Taba Mythchief

(National Interest/Washington Institute for Near East Policy) - David Makovsky If an American push should come to vigorously pursue the Arab-Israeli peace process after dealing with Iraq, it would be tragic were it plagued by a misleading mythology that Israelis and Palestinians were at the verge of peace in January 2001 as they met at Taba. According to this myth, both sides had essentially agreed on the critical and difficult issues of land, refugees, and the status of Jerusalem, and it was only Ariel Sharon's rise to power that prevented these discussions from coming to fruition - a myth that has wide currency in both the Arab world and in Europe. The diplomatic advisor to Saudi Arabia's Crown Prince Abdallah, Adel al-Jubeir, claims that at Taba "the Israelis and the Palestinians came very close to an agreement." Egyptian President Hosni Mubarak says that the talks "could have led to a settlement, had an additional chance for a few more months been made available for negotiations." This is just not so.
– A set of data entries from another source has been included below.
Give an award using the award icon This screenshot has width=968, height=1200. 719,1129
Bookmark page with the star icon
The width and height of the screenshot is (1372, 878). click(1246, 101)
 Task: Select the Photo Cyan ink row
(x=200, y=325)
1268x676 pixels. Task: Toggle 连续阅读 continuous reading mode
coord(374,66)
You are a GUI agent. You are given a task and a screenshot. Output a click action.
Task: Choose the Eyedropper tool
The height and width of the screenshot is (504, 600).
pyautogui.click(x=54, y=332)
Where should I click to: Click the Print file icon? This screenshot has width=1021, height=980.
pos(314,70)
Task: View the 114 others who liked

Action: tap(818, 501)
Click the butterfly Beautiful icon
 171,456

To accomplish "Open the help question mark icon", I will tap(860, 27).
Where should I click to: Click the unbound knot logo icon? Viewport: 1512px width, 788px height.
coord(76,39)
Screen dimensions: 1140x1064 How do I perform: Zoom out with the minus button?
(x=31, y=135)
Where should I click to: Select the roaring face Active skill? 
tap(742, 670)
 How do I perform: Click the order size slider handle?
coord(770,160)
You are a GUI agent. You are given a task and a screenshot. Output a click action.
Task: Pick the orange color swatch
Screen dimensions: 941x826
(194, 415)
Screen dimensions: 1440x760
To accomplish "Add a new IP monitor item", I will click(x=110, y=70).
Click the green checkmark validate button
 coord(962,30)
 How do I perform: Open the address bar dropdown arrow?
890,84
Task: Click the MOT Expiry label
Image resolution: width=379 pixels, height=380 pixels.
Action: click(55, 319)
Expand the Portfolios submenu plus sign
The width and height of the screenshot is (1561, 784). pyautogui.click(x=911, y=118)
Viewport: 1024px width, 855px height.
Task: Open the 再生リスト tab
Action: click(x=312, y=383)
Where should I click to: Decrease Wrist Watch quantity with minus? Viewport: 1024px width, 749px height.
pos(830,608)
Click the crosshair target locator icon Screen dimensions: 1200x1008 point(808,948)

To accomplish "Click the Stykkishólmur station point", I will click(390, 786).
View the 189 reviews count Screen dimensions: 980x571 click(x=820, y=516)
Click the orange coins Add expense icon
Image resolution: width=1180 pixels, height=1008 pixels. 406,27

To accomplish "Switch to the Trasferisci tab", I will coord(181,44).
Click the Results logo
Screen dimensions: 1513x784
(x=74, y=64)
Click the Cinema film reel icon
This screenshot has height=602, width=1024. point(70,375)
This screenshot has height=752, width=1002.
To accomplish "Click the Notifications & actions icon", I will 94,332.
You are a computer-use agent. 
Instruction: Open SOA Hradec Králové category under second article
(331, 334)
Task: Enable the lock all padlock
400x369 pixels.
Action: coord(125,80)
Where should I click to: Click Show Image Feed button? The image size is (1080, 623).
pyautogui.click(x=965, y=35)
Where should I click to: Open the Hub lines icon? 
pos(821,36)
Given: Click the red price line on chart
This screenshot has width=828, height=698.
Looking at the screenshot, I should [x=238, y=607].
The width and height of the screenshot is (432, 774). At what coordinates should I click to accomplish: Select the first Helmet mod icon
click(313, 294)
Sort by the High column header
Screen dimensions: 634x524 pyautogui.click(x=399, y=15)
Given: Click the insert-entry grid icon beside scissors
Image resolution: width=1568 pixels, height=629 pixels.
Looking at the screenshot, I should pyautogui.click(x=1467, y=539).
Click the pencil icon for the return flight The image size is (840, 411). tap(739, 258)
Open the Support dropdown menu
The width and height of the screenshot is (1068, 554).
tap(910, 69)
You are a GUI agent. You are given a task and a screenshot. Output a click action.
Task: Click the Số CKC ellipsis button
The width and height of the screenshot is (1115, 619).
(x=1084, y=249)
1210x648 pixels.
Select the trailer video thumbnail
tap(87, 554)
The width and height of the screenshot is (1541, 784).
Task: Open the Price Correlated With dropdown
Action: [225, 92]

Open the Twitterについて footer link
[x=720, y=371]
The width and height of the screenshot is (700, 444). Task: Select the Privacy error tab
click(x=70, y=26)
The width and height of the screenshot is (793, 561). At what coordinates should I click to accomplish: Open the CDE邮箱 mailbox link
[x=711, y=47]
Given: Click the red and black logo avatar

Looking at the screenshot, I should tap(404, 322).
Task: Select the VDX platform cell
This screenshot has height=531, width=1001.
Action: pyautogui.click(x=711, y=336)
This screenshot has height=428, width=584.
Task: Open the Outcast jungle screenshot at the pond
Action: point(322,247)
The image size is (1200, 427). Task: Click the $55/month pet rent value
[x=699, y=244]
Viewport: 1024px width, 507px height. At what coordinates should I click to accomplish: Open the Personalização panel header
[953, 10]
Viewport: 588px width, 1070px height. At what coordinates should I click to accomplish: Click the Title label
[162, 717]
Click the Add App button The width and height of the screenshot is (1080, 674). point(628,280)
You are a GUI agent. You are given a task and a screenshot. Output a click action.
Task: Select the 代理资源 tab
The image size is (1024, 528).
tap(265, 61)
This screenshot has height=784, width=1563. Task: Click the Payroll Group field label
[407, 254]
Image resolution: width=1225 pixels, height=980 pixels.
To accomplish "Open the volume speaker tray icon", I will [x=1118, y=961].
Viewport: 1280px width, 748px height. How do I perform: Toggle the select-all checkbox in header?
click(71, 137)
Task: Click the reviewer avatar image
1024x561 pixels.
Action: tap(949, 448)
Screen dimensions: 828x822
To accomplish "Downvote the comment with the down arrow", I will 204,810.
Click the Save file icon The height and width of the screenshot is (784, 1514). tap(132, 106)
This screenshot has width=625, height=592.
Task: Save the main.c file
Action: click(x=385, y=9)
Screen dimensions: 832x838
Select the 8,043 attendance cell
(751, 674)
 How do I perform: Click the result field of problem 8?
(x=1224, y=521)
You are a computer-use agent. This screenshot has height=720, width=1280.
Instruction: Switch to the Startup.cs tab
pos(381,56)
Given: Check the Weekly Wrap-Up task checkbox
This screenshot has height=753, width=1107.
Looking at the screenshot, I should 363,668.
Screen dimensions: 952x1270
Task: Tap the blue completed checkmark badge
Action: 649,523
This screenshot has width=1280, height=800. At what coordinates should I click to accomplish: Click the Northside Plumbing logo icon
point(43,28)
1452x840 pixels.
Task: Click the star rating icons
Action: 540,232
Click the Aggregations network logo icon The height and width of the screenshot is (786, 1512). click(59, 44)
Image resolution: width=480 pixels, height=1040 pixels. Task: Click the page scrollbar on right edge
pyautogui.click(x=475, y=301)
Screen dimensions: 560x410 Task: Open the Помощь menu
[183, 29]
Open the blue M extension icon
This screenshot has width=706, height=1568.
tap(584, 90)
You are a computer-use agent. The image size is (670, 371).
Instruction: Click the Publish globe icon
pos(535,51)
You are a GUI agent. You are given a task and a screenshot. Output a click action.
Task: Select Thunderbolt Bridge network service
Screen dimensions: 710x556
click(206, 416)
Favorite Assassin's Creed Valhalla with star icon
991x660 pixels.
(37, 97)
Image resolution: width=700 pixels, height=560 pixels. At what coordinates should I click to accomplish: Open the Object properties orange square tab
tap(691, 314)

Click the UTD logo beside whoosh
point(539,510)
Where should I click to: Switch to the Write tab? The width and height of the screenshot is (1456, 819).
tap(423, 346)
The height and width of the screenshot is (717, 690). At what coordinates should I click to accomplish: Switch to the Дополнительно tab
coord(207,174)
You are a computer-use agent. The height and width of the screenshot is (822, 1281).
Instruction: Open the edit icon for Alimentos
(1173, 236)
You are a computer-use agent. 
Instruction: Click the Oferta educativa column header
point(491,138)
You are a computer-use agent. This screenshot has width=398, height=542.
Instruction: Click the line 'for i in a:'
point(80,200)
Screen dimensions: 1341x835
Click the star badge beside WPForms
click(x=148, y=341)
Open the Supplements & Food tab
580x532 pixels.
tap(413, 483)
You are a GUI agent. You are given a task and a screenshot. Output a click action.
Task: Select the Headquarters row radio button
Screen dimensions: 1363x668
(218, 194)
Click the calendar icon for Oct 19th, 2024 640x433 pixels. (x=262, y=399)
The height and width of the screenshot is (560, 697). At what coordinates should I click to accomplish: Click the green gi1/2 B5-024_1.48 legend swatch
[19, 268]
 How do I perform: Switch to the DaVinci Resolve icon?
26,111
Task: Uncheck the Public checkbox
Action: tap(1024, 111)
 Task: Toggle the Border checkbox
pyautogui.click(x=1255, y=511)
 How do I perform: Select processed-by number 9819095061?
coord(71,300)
First of all, the Israeli delegation at Taba did not have the moral authority to negotiate two weeks before an election in which Prime Minister Ehud Barak was widely expected to lose in a landslide; and Israel's delegation was led by a government that had the support of only 42 of Israel's 120-member parliament. Even had a deal been reached, therefore, it is very unlikely that the Knesset would have ratified it. But no deal was ever in prospect. Palestinian negotiators made only conditional and tactical concessions at Taba, and even these were never agreed to by Arafat. While some key Palestinian negotiators wanted a deal, no evidence suggests that Arafat himself was willing to make any concessions of real significance. Even the diplomat who has put forth the rosiest assessment of the Taba negotiations - EU Middle East peace envoy Miguel Moratinos - wrote in a document summarizing those talks (Ha'aretz, February 14, 2001) that "serious gaps remain."